Thursday, December 29, 2011

Moneyball

Moneyball
Genre: Sports Drama
Director: Bennett Miller
Stars: Brad Pitt, Jonah Hill, Philip Seymour Hoffman
Rating: ★★★☆ (3.5/4)

Moneyball was directed by Bennett Miller who directed the 2005 drama Capote, which still remains as one of my favorite biographical dramas due to the powerful emotion and the performance from Philip Seymour Hoffman. This is, again, a biographical drama, and it, again, has Philip Seymour Hoffman, but that's about it for the similarities between the two movies.

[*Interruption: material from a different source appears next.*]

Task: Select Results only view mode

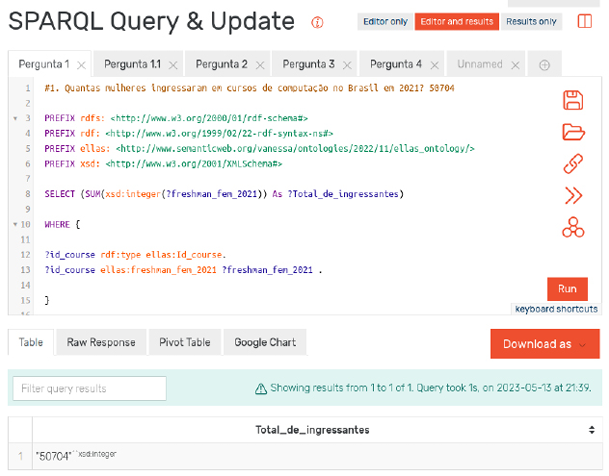Action: (x=530, y=21)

Billy Beane, played by Brad Pitt, is a former baseball player the general manager for the Oakland Athletics, a baseball team with an extremely limited payroll. He struggles with both trying to make a working team with what he is afforded, and his personal problems such as his recent divorce. On a trip to Cleveland, he meets Yale graduate Peter Brand, who interests Beane with his unique mindset when it comes to players. He comes up with an ideology that is more focused on scoring rather than assembling a good team in the conventional sense. This leads to a radical change in the team, much to the dismay of the owner, the scouts and the team manager, Art Howe, played by Philip Seymour Hoffman.

The film is about baseball in terms of plot, but not really in terms of spirit. The film does not attempt to show passion for the sport or love of the game, even the central character does not watch the games. In spirit, this is really a film about business; a film that is based more on the unseen aspect of baseball. The characters on this film have the same mindset as those in writer Atticus Ross' other film The Social Network, to innovate. Whether or not they succeed it dependent on their success in the sport which is about as far as fire for the game is going to go.

Moneyball showcases some great performances from the film's central characters. Brad Pitt has already achieved some success this awards season thanks to his great performance as Billy, who he portrays with humor and bluntness. Jonah Hill's performance is understated yet very good, the whole dork persona that he portrays so often is channeled and made dramatic; and successfully if I might add. The rest of the supporting cast adds well to the film also.

The rest of his companions don't take the new strategies warmly. Beane starts to get players solely on On-Base-Percentage; those of which were calculated by Brand. They go against the current flow of the sport's mindset by disregarding normally important factors such as age, health, experience and even batting ability and instead those who can simply get on base. In one particular scene, Brand expresses his admiration for the baseball player who has the second most walks in the league. That further shows the significance of pure numbers in the movie's context.

The movie is ruthless; in a scene Beane says that he does not go to games in order to fire people without hesitation. He prefers to keep an emotional distance to those involved so he can break them off quickly. Brand, a man of statistics, finds this particularly difficult to do. For a ruthless and cold movie however, it still manages to be touching. We actually start to care about Billy Beane and the Oakland A's. Even those who know absolutely nothing about baseball will start to care about its coldest aspect. Quite admirable indeed.

I'll add this: the movie is funny. Much of this humor can be attributed to Brad Pitt. The movie is not a comedy though, it isn't comedic in the slightest sense. It's just funny. "The problem is there are rich teams, and there are poor teams. And then there's fifty feet of crap, and then there's us."